Desde la crueldad masiva en una situación política de zoofilia gubernamental a los atentos ojos de los ciudadanos que, en circunstancias reales, disfrutarían imaginando una situación parecida (‘El himno nacional’) a la sustitución de un sistema operativo personalizado que reproduzca, a modo de facsímil, a un ser querido cuando éste fallece (‘Ahora mismo vuelvo’), pasando por el oscurantismo al que llevaría una memoria exacta exportada a otros medios ajenos a los propios del ser humano que reporta peligrosas ventajas como la vigilancia y el despertar de la falsa tradición a los sentimientos (‘Tu historia completa’ y ‘White Christmas’) o una democracia frontal instaurada en el “me gusta” como degeneración de un posible sistema de comicios (‘El momento Waldo’) hasta llegar a la cruda visión y pesimista de los ‘realities’ que generan con la misma rapidez falsos ídolos y víctimas de un hedonismo universal donde la ley y los dictámenes vienen impuestos como consecuencias de los audímetros (‘15 millones de méritos’ y ‘Oso blanco’). Es la esencia de una serie reconocible en unas propuestas que definen la visualización de una ficción venidera no muy alejada de estas historias.

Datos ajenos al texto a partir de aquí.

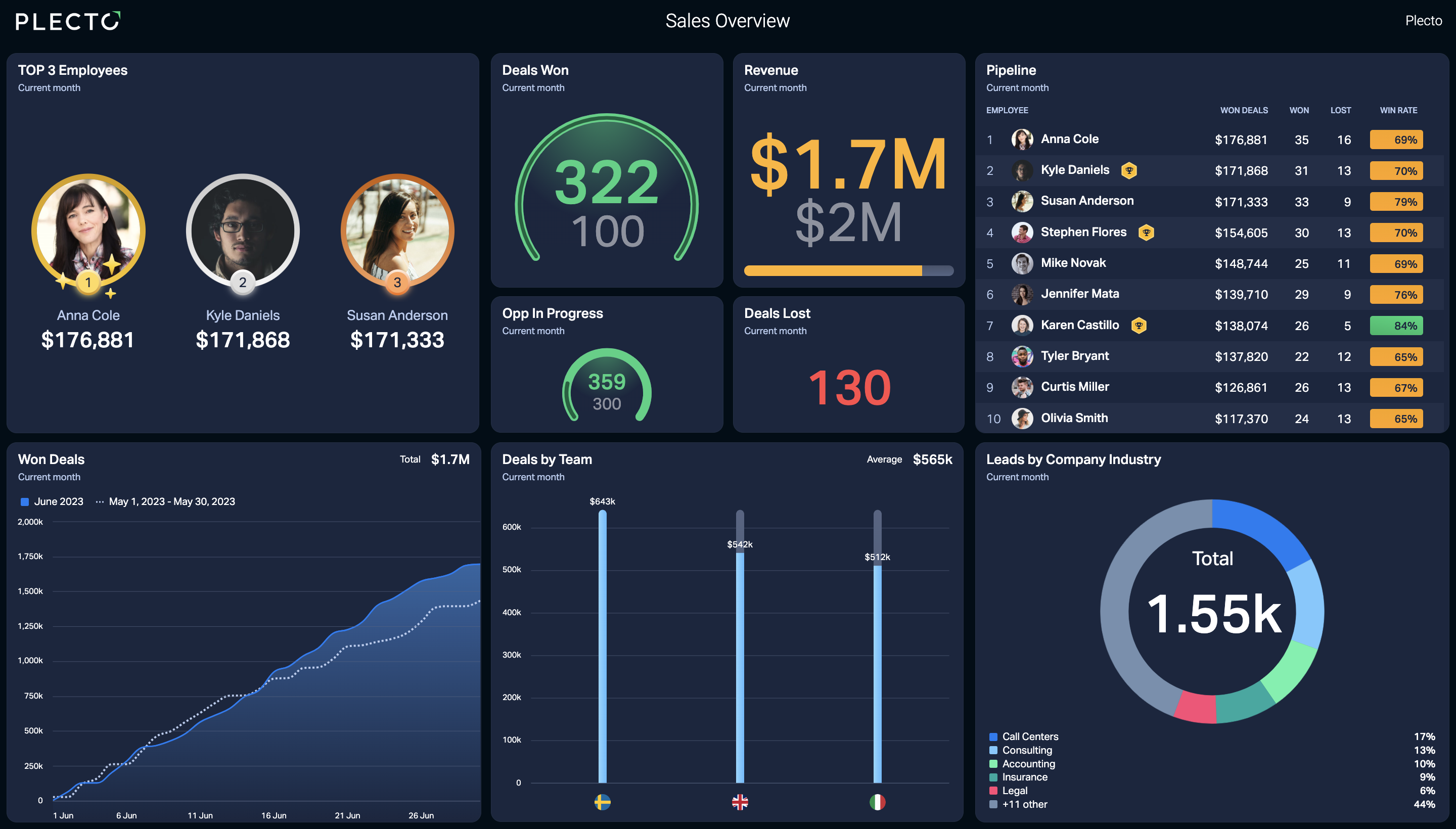Click the Legal pink legend swatch

pyautogui.click(x=993, y=791)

‘Black Mirror’ previene con su espíritu crítico acerca de unos valores que pierden su autenticidad con vidas volcadas en aparatos de última generación, capaces de regir las decisiones, la rutina y, en definitiva, la existencia en sí misma. Todos nosotros nos reflejamos como caterva invisible tan dócil como conformista ante las novedades tecnológicas que han impuesto un modo de vida abrazado como un futuro que no es más un placebo, un ese espejo negro al que se refiere el título, que proyecta la sombra de una desvirtualización de la realidad de una sociedad reconstruida bajo el absolutismo tecnológico, deshumanizando la esencia de la libertad y haciendo de los adelantos un régimen opresivo del mundo e incomunicación.

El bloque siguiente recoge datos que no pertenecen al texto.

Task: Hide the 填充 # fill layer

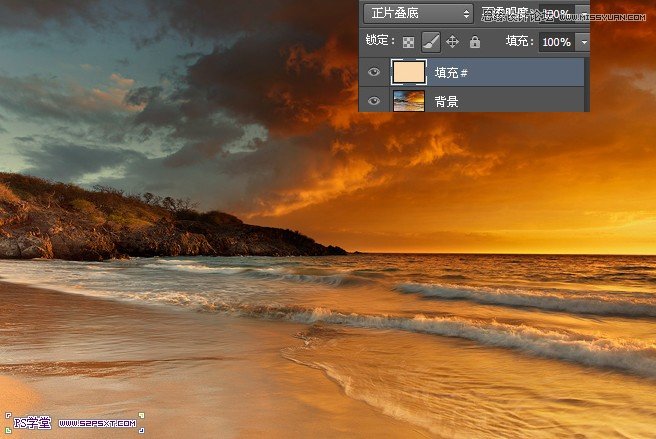Action: [x=374, y=73]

Y es que lo que propone la serie no está tan lejos de un mensaje hipotético, si no que acerca su admonición hacia la hiperrealidad en el que la nueva memoria individualizada está inmersa, en una red mucho más basta que la simple intimidad de cada persona. La serie británica es un dinámico producto, atrevido y provocador, capaz de inquietar e incomodar por medio de la reflexión que provoca, despojada de mensajes maniqueos o subtextos intencionales o demagógicos, sobre el devenir disociado de nuestro tiempo a medio plazo que refleja lo que muy bien podrían ser sus efectos secundarios.